Record extracts >>

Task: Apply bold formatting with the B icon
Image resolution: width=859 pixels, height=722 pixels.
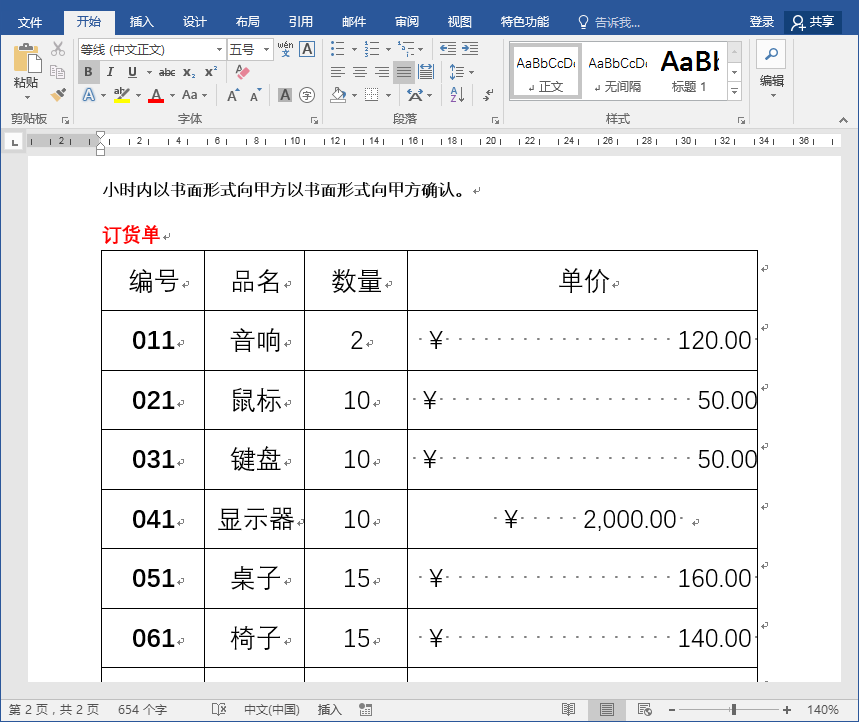Action: pos(87,72)
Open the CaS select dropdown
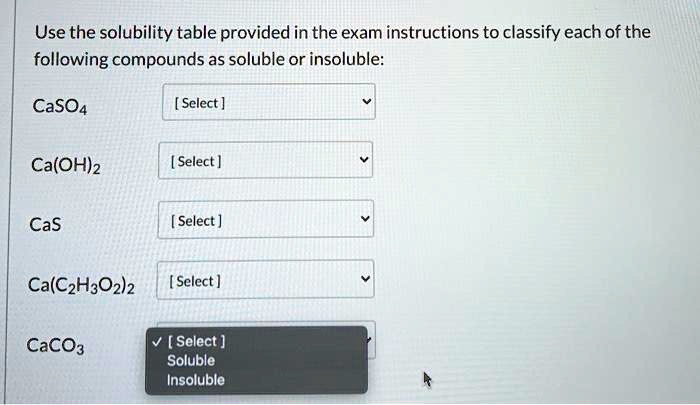Image resolution: width=700 pixels, height=405 pixels. [x=266, y=220]
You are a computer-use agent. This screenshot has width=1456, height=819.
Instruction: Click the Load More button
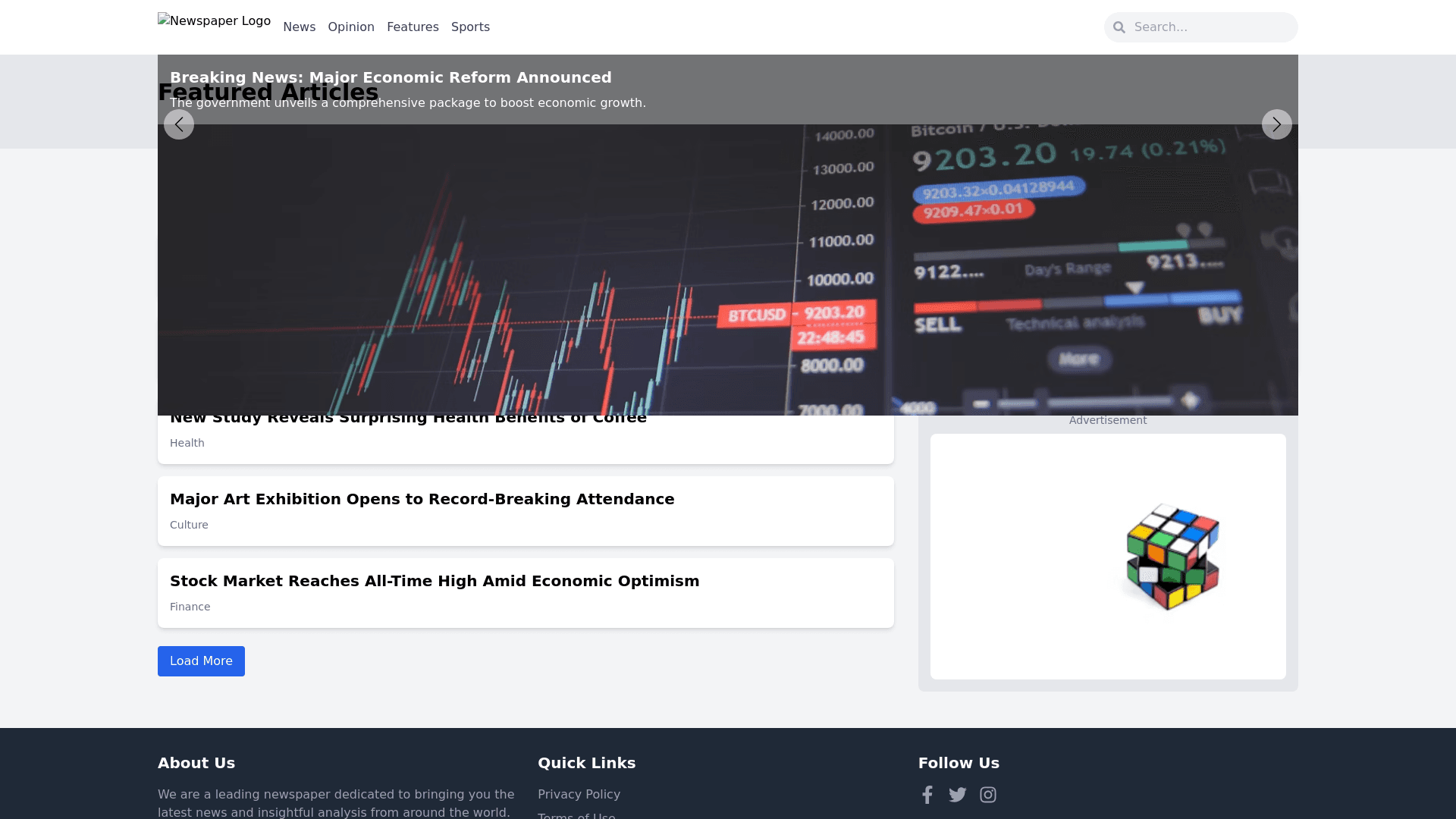coord(201,661)
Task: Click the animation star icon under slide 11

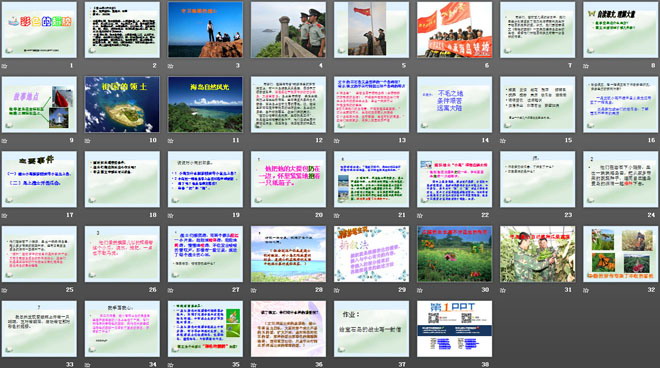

To do >> Please repeat every line of the rows above word for word, omitting the pictures.

Written answer >>
Task: Apply bold formatting with the B icon
Image resolution: width=859 pixels, height=722 pixels.
Action: pos(87,72)
Open the CaS select dropdown
Image resolution: width=700 pixels, height=405 pixels. [x=266, y=220]
You are a computer-use agent. This screenshot has width=1456, height=819.
Instruction: Click the Load More button
coord(201,661)
Task: Click the animation star icon under slide 11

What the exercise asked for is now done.